Let’s quickly compute adjusted \(R^2\) for this model:
adj_r2 = 1 - (1-linear_model.score(df_test_imp_mice.drop('life_expectancy', axis=1), df_test_imp_mice[['life_expectancy']]))*(len(df_test_imp_mice[['life_expectancy']])-1)/(len(df_test_imp_mice[['life_expectancy']])-df_test_imp_mice.drop('life_expectancy', axis=1).shape[1]-1)
print("The adjusted R2 for this model is:", adj_r2)The adjusted R2 for this model is: 0.8132287101060904Adjusted \(R^2\) for this model is extremely close to \(R^2\), which means that the variables in our model do not exhibit high collinearity and all have explanatory power.
Let’s now examine this model’s residuals and draw the residuals vs fitted plot.
predictions = linear_model.predict(df_train_imp_mice.drop('life_expectancy', axis=1)).flatten()
residuals = df_train_imp_mice[['life_expectancy']] - linear_model.predict(df_train_imp_mice.drop('life_expectancy', axis=1))
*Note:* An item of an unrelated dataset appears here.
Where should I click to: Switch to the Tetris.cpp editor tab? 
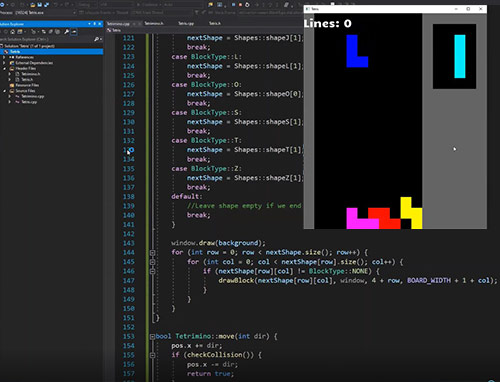[186, 23]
residuals = residuals.values.flatten()
residuals_df = pd.DataFrame({
'Predicted': predictions,
'Residuals': residuals
})
# Residuals vs fitted plot
ggplot(residuals_df) + \
geom_point(aes(x='Predicted', y='Residuals')) + \
geom_hline(yintercept=0, color='red', size=1) + \
ggtitle('Residuals Plot for Linear Regression') + \
xlab('Predicted values') + \
ylab('Residuals')
Here are the main observations from the residuals plot:
- the points are fairly randomly scattered around the horizontal line at zero and there are no obvious patterns to suggest non-linearity or heteroscedasticity. Most of the residuals seem to fall within a reasonable range from the horizontal line at zero, which indicates that the model is not systematically over- or under-predicting at different values
- there is a slightly higher concentration of residuals between 60 and 80 on the x-axis. This suggests that this is the range where most of our observations lie, which is not exactly surprising given the expected range of life expectancy!
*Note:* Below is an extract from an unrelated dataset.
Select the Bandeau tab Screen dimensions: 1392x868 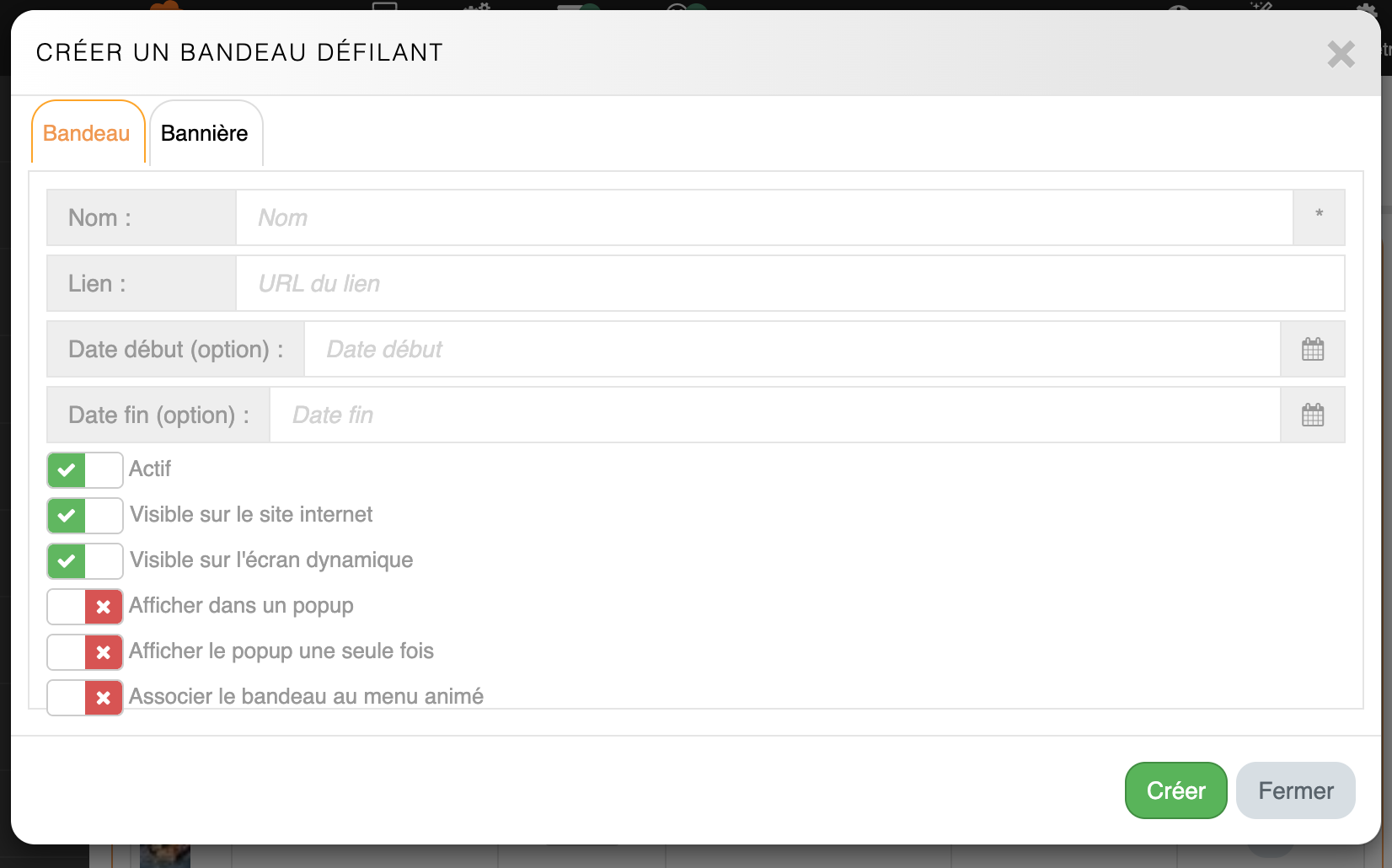click(87, 133)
- a few points stand out as potential outliers (e.g., around 40 on the x-axis and -15 to -20 on the y-axis). These deserve further investigation to understand if they are genuine extreme values or data errors. Many also happen to fall in areas where we have fewer life expectancy observations e.g the [30-40] range or [50-60] range.
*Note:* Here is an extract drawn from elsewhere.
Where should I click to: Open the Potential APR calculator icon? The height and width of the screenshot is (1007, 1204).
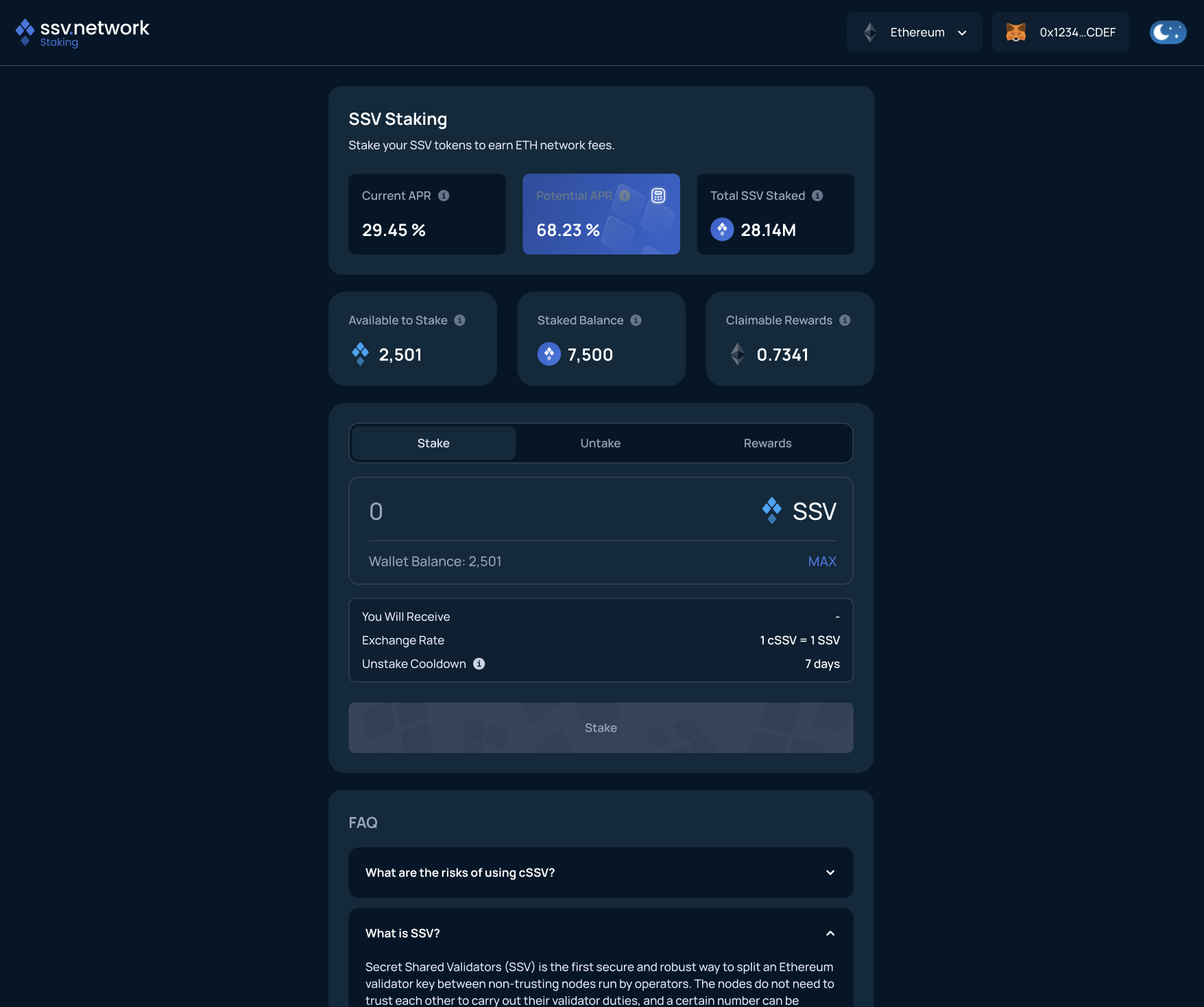coord(658,196)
In general, this residuals plot suggests that the linear regression model is likely a reasonable fit for the data but we might need to investigate outlier residuals more thoroughly to ensure they are dealt with appropriately.
Creating a LASSO model
# Create a model instance of a linear regression
lasso_model = Lasso(alpha=0.02,max_iter=2000)
# Fit this instance to the training set
lasso_model.fit(df_train_imp_mice.drop('life_expectancy', axis=1),df_train_imp_mice[['life_expectancy']])Lasso(alpha=0.02, max_iter=2000)In a Jupyter environment, please rerun this cell to show the HTML representation or trust the notebook.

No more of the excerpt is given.